You can cast across most of these small intimate coastal rivers. The roaring ocean sometimes in sight; in thought, smell, feel, and sound constantly. The wind stings my face as the cold air blasts my head giving extra grit and redness on my cheeks. I set out to break the ice from my clients guides and the frost off my oars.

My childlike curiosity’s sparked. I wonder if we will bump into a monster today.
Excitement warms my body up as if disconnected from my frozen face, hands, and feet. We are fishing for Chinook salmon in the late Fall. I check the tides to see when the likeliest first push of fish will be coming through. Fishing for salmon is something of patience, perseverance, and lust. We start the day at 5:00 AM, rowing in the dark, knowing my way with a head lamp just in case, but as my oar squeaks, I gauge the sound reverberation as to where I might be along the river. I set up my 909 9 weight Meiser rod with a dark colored clouser.
“I tell the guys to cast straight down and slowly strip their fly back in as if they were an old man patiently reading his morning newspaper.”
Cast after cast with front and back anchored, the drift boat doesn’t move. You see the lights of trucks driving to the put in as the sun starts to rise. We push to the next salmon pool in hopes of getting slammed by a chinook salmon.

We can’t always swing for steelhead. Well, actually, we CAN on some Oregon rivers.
We are lucky here on the West Coast; but we can also try for violent salmon, a species of their own. One that puts everything on the line for their lineage to continue.
As birds start to wake up with fresh zeal for the day, so do our fingers and eagerness to continue drinking coffee. As we get situated on the right line in the pool, we start the dance again. Cast, slow strip, cast, slow strip. I instruct to keep casting. Until one guy’s fly stops moving. A familiar voice of a friend enters my head “keep stripping to find out what it is” I say that to the guy until it comes tight with weight and the slow dance now becomes a wrestling match with a cast iron pan glued to the bottom of the river. After a 15-minute fight we land the salmon and revel in her beauty. High fives all around and the dance continues. We stay in the pool for a while longer to see if there is a small pod schooled up in the deep part of the river. No one is interested.

We ramble on.
Few people have the patience and grit to fish for salmon on coastal streams. I was passed the knowledge and mentored myself by some of the best along with a lot of recon figuring out what seemed to work and what didn’t. I enjoy passing the gift of knowledge to those in my boat as a guide so they can continue their newfound freedom on their own. That is the goal to create new river stewards and to spark excitement within others to continue… to care… to believe.
We eventually pull over for a warm riverside lunch with soup, hot sandwiches, and hot drinks. Laughs are had and with bellies full we continue the hunt. After lunch there seems to be a lull.
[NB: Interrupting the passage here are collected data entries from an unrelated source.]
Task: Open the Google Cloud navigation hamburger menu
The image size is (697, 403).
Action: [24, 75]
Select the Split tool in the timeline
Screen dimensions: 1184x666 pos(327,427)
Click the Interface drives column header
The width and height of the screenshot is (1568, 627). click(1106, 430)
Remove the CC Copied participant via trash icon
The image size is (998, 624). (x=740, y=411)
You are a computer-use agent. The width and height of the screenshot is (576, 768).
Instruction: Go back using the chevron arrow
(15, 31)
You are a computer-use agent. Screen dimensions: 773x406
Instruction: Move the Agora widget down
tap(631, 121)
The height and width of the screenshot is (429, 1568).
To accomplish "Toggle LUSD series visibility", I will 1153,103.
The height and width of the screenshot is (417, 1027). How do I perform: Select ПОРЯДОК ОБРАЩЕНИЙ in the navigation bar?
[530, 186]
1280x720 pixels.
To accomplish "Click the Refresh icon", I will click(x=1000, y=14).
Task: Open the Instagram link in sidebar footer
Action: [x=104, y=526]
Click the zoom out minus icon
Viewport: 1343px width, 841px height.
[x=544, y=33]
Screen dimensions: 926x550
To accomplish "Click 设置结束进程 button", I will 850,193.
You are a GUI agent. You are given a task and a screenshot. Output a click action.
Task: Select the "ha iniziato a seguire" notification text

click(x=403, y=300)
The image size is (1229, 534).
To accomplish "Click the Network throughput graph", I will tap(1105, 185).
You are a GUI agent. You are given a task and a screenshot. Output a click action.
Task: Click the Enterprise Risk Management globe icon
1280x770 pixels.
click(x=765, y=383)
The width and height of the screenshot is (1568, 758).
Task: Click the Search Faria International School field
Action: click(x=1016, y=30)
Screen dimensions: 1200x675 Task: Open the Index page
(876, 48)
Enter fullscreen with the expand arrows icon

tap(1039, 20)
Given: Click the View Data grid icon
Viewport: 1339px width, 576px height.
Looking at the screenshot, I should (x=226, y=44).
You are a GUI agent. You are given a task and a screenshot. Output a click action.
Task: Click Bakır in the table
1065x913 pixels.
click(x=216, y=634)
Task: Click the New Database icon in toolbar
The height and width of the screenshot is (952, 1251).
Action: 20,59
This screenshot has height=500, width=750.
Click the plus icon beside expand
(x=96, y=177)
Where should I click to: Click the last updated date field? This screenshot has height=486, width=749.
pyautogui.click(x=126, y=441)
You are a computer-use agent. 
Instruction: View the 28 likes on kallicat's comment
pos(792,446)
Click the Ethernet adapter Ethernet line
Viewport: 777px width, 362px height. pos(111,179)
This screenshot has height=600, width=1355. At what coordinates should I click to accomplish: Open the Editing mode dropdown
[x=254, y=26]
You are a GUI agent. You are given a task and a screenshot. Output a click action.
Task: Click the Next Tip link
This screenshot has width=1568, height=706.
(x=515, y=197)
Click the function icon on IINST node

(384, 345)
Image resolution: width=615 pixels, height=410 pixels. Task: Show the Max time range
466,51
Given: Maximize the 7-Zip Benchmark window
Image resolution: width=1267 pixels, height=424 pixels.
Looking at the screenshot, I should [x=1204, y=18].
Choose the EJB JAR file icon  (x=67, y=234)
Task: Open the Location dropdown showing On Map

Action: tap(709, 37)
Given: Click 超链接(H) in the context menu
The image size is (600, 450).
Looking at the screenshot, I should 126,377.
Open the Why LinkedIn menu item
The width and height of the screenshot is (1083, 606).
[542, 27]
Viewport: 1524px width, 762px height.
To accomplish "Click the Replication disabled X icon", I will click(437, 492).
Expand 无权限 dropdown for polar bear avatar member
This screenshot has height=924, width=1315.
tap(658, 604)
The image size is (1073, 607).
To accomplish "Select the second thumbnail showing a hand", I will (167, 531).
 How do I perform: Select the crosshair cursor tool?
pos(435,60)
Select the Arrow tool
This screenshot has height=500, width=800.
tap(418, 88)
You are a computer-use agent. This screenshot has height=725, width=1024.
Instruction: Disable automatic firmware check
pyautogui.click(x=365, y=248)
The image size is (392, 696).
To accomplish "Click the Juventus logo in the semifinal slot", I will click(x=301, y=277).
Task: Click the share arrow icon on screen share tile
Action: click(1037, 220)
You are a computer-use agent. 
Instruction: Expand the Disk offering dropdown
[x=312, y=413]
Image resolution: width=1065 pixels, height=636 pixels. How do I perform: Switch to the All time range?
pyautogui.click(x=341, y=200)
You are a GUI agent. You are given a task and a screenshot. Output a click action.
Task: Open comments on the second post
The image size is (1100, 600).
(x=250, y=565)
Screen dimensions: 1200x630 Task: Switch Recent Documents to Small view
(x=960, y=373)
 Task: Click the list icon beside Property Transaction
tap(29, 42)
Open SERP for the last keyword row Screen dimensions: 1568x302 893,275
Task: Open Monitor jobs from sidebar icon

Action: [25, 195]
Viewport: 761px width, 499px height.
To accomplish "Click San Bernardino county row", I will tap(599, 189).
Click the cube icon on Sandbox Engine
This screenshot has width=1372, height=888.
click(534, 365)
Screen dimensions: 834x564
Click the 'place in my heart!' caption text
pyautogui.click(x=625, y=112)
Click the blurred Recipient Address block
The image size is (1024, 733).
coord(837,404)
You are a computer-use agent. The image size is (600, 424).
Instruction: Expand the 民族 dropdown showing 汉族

“The after-lunch blues set in… you know what I am talking about.”
Scientifically all of the blood flow is going to our stomachs and our digestive tract to get the food moving so there is less blood flow going to the brain. Basic biology baby! This is when the malfunctions happen. The wind normally kicks up at this same time because nature’s best lesson is humility! Once everyone is over the hump there is a groove to be had again. Cast strip cast strip over and over.
You can fish many different ways and every river can be specific. I am not giving away too many secrets so I will stay vague here but also give helpful tips so you can get out and give it a try too.
- Remember, a good way to learn is to hop in a guide’s boat and or come equipped with a couple different lines and flies. We fish with clousers, comets, bosses of many colors- chartreuse, pink, orange, black. Again, anything will work here but depending on the day and the weather some work better than others. You can follow the dark day dark fly and light day light fly rule, but the water flow and clarity really matter most. We typically fish with an intermediate sink or a full sink integrated line *SA line advice from our dear friend Rob Perkin who has been doing this far longer than I.
- You will want a reel with disk drag or anything with serious drag. Keep in mind that people used far less back in the day, during the thick of salmon.
- We then top off the line with 20 lb ultra-green maxima.
- Once you cast your fly you need to pay attention to how deep in the water column you are getting to try different retrieves sometimes and understanding the pool you are in all help you get to the fish and certainly not wanting to be below them. Chinook generally like a slower strip I find though sometimes if they are tuned up, they will go for a faster strip or if you need to do this to stay in the right water depth do that. Always keep stripping back to the boat – they will hit it close; and it’s a wild ride when they do. You repeat this until you feel a blistering grab but more likely weight on the end of your line. Keep stripping to drive the hook into their mouth and the fight is on. You can also of course get out of the boat and wade from the shore and swing flies for chinook. They will eat it many ways especially if there is a pod of fish in the pool.
- As far as rods, if you’re wading, look for an 11 ft 8/9 weight with a skagit line and T material of varies grain weights. You can either strip this fly as you swing or just swing it through nice and slow like you normally would. You do not need to cast far; the rivers are intimate meaning not very large and the same can be said of the pools where they live. You can cover the water sufficiently with a shorter cast and smaller steps in between casts. Still a step and swing method.